Tu es qui, toi?

Dernièrement, j’ai cru que j’allais atteindre le fond du baril. J’ai eu de ces moments où je tremblais de façon incontrôlable tellement je pleurais, d’autres où ça me semblait surhumain de sortir de mon lit, d’autres où j’agissais par automatisme, parce que, meh, il faut gagner sa vie semble-t-il. Je me sentais atrocement seule, et lorsque je ne l’étais pas, je me sentais immensément lourde pour mes interlocuteurs.

Si je vous dis que c’est parce que mon travail ne me satisfait pas pleinement, vous me direz: « Franchement Émilie, c’est pas si pire. » Et j’aurais tendance à vous donner raison.

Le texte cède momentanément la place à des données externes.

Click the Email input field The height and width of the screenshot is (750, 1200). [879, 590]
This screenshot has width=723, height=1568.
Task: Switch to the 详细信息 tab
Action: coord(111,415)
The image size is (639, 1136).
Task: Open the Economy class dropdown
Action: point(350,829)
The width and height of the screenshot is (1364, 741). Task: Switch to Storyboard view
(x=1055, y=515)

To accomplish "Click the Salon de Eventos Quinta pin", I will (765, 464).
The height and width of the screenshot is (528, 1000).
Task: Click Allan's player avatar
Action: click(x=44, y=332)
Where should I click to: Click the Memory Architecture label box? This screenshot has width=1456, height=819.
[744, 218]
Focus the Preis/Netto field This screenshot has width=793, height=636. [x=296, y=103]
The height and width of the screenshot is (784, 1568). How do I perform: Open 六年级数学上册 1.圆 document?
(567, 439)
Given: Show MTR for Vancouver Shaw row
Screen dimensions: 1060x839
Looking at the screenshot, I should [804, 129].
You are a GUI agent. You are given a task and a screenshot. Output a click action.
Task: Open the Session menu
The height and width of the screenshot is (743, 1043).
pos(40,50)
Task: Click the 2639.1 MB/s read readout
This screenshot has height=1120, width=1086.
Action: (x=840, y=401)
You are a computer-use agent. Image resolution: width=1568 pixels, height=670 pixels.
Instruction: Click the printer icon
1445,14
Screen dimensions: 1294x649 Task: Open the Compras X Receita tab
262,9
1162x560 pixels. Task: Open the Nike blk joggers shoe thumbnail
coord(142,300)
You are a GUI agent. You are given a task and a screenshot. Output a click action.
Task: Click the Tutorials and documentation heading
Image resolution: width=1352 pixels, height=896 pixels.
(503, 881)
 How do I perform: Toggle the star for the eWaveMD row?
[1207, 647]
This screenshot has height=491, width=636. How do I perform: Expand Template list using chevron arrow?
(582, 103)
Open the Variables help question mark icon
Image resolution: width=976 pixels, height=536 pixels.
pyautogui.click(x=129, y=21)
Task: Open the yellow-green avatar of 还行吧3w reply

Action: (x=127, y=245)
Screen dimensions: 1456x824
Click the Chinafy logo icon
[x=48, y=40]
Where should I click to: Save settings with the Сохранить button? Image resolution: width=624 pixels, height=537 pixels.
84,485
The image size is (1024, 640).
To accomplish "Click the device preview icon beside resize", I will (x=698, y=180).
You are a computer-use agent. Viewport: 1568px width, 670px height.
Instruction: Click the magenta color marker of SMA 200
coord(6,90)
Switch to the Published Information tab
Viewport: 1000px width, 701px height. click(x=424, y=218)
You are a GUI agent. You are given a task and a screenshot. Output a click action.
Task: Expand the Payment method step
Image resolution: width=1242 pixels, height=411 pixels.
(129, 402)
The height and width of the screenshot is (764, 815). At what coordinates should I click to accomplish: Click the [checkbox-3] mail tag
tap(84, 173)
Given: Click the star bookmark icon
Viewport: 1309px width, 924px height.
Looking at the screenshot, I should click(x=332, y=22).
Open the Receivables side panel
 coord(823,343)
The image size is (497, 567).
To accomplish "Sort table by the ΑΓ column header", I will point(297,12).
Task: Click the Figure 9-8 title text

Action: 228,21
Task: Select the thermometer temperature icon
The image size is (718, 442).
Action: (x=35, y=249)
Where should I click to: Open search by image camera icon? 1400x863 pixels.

Mais j’ai eu une conversation avec une amie et je sais que ça a pris tout son petit change pour trouver les bons mots pour me le dire délicatement. Pour raccourcir votre lecture, je vais résumer en une phrase simple le fond de sa pensée : « Émilie, seigneur, tu parles juste de ton métier. »
Sur le coup, évidemment, j’ai pleuré. Au travail, comme ça devant mon ordi (parce que c’était bien sûr par Facebook, la conversation, bienvenue en 2016), je pleurais. Mais ça m’a aussi fait réaliser quelque chose d’important ; déjà, à 22 ans, j’étais de ces personnes qui se définissaient par le travail. Et parce que je me sentais freinée dans mes ambitions, je me considérais soudainement comme une moins que rien, et ça m’obsédait.
J’en suis donc rendue à me poser des questions dont les réponses ne sont pas si évidentes : « Je suis qui, à part mon métier? » « Y’a pas façon de vivre et d’être heureux à part en ayant une bonne job? »
Et comme mon autre ami m’a dit : « C’est difficile commencer à penser de cette façon-là, parce qu’on ne nous l’enseigne pas à l’école. »
J’aimerais conclure ce texte avec une belle leçon. Vous dire que je me suis trouvée. Ce n’est pas le cas encore. Et je n’ai pas l’impression que j’aurai la réponse de si tôt.
Je sais seulement que je vais mieux. Que je dois dire merci à mon copain qui m’a forcée à sortir du lit certains soirs, à ma mère de m’avoir flatté le dos quand je pleurais, mais aussi à cette amie qui m’a dit la vérité. Je ne sais pas où j’en serais présentement si ce n’était pas d’eux.